Lots of companies want to collect data about their users. This is a good thing, generally; being data-driven is important, and it's jolly hard to know where best to focus your efforts if you don't know what your people are like. However, this sort of data collection also gives people a sense of disquiet; what are you going to do with that data about me? How do I get you to stop using it? What conclusions are you drawing from it? I've spoken about this sense of disquiet in the past, and you can watch (or read) that talk for a lot more detail about how and why people don't like it.
So, what can we do about it? As I said, being data-driven is a good thing, and you can't be data-driven if you haven't got any data to be driven by. How do we enable people to collect data about you without compromising your privacy?
Well, there are some ways.

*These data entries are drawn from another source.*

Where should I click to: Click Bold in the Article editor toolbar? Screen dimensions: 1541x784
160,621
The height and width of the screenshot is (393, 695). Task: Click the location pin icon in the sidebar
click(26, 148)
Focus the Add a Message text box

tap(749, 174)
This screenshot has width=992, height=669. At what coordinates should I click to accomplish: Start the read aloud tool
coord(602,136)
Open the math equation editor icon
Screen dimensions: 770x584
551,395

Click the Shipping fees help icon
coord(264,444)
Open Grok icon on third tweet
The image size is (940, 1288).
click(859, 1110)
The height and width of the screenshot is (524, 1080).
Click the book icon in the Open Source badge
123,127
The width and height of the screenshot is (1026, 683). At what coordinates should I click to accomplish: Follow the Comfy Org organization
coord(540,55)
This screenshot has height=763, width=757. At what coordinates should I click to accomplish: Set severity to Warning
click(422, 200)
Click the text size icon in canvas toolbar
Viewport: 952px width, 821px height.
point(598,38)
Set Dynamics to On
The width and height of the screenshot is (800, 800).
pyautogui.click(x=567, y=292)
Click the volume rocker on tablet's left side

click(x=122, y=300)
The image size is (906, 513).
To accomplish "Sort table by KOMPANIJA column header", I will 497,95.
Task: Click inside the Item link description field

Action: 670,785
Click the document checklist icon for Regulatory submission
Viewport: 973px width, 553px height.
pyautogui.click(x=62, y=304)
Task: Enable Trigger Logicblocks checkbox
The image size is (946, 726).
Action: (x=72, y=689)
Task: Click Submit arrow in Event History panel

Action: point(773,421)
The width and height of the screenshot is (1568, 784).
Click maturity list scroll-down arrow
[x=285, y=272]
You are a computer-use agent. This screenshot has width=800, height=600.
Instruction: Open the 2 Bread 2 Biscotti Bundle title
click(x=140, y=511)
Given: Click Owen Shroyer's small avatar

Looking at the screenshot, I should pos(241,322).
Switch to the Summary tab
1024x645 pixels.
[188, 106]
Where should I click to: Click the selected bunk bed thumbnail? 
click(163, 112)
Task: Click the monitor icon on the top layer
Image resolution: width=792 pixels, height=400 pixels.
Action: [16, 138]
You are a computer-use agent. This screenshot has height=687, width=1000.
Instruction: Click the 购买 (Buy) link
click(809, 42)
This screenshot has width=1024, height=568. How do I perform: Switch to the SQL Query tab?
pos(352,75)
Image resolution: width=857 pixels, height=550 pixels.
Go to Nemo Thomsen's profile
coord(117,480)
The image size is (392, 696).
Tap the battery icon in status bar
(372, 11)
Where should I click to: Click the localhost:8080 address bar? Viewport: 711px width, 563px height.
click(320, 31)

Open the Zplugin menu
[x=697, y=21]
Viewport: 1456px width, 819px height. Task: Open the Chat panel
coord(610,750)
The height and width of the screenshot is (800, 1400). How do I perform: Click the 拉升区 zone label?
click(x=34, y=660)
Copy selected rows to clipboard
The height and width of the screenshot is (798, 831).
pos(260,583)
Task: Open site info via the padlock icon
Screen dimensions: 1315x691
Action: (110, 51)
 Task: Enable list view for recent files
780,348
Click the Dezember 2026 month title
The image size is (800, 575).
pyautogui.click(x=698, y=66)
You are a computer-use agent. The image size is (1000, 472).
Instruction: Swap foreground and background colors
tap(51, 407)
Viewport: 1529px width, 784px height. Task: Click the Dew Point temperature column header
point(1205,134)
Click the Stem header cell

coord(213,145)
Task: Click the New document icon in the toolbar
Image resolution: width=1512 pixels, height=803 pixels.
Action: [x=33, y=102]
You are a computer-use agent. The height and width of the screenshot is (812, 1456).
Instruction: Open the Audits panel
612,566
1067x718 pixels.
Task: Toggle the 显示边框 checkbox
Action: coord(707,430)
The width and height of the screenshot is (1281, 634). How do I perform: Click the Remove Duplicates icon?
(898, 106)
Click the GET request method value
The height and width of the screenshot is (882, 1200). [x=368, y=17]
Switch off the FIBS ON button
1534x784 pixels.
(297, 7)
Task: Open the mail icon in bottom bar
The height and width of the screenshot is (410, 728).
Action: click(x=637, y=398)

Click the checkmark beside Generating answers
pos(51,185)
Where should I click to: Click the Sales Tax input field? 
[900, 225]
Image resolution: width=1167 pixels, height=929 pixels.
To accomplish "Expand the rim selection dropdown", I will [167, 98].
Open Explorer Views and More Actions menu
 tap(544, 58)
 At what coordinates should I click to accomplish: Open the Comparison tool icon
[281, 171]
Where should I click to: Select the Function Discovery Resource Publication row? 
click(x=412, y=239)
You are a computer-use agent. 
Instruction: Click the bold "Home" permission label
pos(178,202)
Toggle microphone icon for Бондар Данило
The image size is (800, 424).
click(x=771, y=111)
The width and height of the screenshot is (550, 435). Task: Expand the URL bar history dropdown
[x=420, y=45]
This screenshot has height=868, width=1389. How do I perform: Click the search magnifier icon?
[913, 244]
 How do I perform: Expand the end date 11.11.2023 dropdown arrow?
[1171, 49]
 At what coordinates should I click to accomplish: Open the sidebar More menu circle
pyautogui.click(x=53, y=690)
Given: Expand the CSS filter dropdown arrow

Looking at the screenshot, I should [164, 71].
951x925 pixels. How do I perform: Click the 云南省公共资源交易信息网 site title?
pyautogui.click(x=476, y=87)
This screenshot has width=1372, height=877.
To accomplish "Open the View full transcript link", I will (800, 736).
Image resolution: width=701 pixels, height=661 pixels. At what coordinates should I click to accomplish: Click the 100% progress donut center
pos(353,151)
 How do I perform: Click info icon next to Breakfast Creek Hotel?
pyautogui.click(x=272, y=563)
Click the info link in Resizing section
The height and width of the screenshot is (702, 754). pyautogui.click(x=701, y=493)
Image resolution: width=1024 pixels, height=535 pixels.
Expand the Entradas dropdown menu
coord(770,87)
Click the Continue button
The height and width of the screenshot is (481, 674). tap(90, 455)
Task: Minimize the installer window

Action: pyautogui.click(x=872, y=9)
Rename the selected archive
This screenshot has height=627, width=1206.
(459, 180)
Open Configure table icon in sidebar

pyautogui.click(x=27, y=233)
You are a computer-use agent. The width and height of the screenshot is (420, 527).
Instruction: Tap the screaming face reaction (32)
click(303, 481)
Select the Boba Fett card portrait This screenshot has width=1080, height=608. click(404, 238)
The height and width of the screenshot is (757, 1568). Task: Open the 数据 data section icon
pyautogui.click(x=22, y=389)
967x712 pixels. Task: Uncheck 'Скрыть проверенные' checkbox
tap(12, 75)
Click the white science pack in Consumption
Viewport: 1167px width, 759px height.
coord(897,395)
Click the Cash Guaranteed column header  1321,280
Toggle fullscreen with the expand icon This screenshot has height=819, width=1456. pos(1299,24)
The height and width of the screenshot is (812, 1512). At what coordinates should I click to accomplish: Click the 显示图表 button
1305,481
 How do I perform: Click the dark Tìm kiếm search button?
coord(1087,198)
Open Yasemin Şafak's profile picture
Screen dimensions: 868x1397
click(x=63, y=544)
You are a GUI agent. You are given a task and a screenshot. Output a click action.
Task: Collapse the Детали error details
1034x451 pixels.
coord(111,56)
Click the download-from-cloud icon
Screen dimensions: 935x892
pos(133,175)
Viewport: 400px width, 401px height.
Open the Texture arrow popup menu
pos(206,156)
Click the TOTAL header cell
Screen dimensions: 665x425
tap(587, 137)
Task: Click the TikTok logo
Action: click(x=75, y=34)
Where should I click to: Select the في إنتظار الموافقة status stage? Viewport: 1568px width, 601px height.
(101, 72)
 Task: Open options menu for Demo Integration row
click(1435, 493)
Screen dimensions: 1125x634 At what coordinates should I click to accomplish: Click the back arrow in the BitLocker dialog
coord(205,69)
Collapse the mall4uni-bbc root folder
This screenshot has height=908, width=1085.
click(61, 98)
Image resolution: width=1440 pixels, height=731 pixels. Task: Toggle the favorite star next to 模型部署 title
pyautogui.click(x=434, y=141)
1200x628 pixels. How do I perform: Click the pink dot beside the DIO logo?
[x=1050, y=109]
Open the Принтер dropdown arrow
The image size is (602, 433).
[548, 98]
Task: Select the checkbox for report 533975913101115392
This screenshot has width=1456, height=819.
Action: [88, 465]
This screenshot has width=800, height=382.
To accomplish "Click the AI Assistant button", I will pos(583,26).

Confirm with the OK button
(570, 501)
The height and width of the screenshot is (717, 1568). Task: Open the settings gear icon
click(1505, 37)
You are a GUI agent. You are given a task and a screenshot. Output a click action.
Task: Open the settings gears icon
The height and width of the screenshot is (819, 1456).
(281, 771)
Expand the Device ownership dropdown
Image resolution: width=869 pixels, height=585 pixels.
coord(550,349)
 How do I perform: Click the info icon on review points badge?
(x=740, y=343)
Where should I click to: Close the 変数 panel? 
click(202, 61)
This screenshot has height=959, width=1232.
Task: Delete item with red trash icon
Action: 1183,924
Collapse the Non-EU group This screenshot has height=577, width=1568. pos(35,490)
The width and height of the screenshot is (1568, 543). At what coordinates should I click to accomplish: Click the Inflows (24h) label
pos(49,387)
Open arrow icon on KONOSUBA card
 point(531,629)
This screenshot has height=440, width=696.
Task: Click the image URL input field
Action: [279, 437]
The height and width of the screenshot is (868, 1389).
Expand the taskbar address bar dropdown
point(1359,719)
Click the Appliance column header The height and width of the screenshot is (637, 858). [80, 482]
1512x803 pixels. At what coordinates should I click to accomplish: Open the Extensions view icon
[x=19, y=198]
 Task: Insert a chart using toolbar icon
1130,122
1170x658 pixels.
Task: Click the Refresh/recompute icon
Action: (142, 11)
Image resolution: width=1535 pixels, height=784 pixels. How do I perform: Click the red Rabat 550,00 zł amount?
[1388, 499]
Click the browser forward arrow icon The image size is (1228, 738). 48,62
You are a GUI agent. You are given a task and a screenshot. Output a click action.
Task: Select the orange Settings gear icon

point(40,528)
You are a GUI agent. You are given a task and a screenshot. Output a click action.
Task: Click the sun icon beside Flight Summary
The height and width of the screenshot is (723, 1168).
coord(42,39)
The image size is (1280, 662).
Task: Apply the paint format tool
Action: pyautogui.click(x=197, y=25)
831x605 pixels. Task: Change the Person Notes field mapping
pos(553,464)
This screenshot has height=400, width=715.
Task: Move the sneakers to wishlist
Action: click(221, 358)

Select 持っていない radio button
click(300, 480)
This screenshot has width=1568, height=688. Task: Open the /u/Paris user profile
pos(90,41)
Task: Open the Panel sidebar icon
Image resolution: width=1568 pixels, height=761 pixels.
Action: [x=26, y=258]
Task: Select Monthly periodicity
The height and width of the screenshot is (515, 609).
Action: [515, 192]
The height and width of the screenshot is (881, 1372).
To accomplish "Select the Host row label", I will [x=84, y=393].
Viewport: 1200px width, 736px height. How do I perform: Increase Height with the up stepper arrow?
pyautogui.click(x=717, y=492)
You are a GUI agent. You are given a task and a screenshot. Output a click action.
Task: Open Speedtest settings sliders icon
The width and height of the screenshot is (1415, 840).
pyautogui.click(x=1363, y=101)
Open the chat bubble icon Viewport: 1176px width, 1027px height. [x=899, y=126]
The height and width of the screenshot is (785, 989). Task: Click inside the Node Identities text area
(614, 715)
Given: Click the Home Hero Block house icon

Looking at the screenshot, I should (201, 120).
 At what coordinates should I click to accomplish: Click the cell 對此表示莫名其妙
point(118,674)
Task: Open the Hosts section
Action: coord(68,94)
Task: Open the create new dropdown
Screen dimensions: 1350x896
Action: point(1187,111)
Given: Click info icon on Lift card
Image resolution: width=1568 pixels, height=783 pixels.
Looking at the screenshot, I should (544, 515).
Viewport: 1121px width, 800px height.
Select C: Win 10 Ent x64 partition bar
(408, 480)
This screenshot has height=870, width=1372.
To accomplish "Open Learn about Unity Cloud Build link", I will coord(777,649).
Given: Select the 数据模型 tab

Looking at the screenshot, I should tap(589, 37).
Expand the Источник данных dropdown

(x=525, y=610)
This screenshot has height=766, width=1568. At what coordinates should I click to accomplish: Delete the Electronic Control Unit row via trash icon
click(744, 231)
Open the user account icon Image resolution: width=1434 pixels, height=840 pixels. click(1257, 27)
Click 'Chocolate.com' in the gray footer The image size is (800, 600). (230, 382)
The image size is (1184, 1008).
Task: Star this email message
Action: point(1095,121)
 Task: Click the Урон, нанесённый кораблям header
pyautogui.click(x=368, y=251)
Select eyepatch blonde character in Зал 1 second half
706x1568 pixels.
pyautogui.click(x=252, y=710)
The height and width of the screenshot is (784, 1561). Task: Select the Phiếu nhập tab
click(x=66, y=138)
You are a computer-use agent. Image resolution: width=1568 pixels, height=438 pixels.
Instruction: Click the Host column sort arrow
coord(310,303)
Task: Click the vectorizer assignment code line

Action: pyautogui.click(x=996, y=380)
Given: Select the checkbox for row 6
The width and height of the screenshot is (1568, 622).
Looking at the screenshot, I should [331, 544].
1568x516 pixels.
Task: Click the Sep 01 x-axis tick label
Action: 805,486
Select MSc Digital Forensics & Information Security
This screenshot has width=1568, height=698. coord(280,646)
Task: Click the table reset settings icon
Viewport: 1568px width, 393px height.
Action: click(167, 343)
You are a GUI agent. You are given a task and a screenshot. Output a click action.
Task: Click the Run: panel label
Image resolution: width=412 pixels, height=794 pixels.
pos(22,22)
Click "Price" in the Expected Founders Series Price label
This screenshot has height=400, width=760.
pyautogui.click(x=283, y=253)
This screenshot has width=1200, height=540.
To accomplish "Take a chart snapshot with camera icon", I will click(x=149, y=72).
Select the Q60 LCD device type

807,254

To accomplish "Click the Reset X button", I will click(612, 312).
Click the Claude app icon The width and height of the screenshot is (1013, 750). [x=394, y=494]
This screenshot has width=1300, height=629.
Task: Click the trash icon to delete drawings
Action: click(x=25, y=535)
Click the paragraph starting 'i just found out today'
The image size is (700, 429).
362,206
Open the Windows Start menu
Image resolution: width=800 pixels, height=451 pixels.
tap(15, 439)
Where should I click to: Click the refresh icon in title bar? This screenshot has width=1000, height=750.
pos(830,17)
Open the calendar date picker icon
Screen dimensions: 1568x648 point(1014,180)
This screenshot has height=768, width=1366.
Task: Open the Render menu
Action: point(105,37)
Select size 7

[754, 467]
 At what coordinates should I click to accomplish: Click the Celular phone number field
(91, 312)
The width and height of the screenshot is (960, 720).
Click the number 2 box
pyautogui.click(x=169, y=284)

Before I dive into them, though, a couple of brief asides: there are some people who believe that you shouldn't be allowed to collect any data on your users whatsoever; that the mere act of wanting to do so is in itself a compromise of privacy. This is not addressed to those people. What I want is a way that both sides can get what they want: companies and projects can be data-driven, and users don't get their privacy compromised. If what you want is that companies are banned from collecting anything... this is not for you. Most people are basically OK with the idea of data collection, they just don't want to be victimised by it, now or in the future, and it's that property that we want to protect.
Similarly, if you're a company who wants to know everything about each individual one of your users so you can sell that data for money, or exploit it on a user-by-user basis, this isn't for you either. Stop doing that.
Aggregation
The key point here is that, if you're collecting data about a load of users, you're usually doing so in order to look at it in aggregate; to draw conclusions about the general trends and the general distribution of your user base. And it's possible to do that data collection in ways that maintain the aggregate properties of it while making it hard or impossible for the company to use it to target individual users. That's what we want here: some way that the company can still draw correct conclusions from all the data when collected together, while preventing them from targeting individuals or knowing what a specific person said.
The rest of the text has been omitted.